I huddled under a blanket on the sidelines of netball on Saturday with the grandmother of one of the girls in my daughter’s team. We got talking, and she said she hadn’t made it to many games because she’s recently taken up drumming and plays in a garage band on Friday nights.
She’s sixty-six and she’s wanted to do this since she was a teenager. She’s having formal lessons and also teaching herself with tutorials from YouTube. She found a band happy to let her jam with them once a week and she’s having the time of her life.
Inspired by this story, a friend told me her nearly 69-year-old mum now spends about 6 months a year teaching English in random countries. She calls it her “retirement career” and has taught in Russia, China, Vietnam, Jordan, Turkey, Egypt, Ecuador, Japan and Italy (as well as summer schools in the UK and Ireland – she’s in Glasgow now).
Another told me about her grandmother picking up a PhD in her 70s. She also started a modelling career at that age.
When we were in London a few years ago, we came across a festival in a park where you could graffiti your thoughts on a wooden wall. The quote that stood out for me was “I’m a banker, but I want to be a guitarist.”

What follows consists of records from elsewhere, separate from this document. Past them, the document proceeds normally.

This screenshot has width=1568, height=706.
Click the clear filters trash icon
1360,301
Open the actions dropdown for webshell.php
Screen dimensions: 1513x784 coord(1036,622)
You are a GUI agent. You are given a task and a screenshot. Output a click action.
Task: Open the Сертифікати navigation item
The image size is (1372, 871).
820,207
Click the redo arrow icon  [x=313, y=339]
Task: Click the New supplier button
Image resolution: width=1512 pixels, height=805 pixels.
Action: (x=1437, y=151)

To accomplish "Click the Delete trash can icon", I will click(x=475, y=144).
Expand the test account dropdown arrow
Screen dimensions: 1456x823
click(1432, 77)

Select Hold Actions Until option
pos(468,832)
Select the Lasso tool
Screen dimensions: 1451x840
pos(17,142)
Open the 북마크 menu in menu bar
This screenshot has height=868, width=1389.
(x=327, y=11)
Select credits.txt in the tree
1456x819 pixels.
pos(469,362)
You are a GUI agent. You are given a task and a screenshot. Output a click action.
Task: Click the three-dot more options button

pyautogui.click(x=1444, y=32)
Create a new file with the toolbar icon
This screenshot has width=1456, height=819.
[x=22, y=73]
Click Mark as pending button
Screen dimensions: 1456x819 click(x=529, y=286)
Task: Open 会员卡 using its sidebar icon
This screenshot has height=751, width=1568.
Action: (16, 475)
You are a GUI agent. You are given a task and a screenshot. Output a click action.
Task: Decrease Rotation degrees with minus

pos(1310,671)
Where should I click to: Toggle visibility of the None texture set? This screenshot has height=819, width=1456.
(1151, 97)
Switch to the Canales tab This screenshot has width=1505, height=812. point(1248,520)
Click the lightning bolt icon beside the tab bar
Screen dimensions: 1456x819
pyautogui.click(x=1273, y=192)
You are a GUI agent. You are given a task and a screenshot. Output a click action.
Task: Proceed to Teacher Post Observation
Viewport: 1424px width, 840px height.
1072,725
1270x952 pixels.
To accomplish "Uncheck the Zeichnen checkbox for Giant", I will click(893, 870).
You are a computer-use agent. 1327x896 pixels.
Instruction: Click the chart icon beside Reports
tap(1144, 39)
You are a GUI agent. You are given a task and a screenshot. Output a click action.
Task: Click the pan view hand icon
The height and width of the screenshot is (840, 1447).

When we’re ‘in the trenches’ with careers and young families it can feel like there’s no time to feed our passions. There’s always something ‘more important’ to be done.
But life is a whole book, isn’t it? We don’t have to cram all of the action into one chapter…
My friend Rob works in the educational field and has two teenage kids and has always wanted to be in a rock band. He plays in one now, and loves it, and in 2014 they toured to the towns of Tingha and Coonabarabran in NSW where they performed for school kids and community groups and shared their love of music.
And many more are not chasing a passion right now, because it’s not the right time, but it will be…
Perhaps we’ll do something now, or we might do it later. We might have done it when we were teenagers. We might do it in our 70s.
Our timing doesn’t matter, and feeling hideously pressed for time won’t help.
Brian Andreas said, “Everything changed, the moment she realised she had enough time for all the important things in her life.”
And we do. Now. Later. It’s never too late.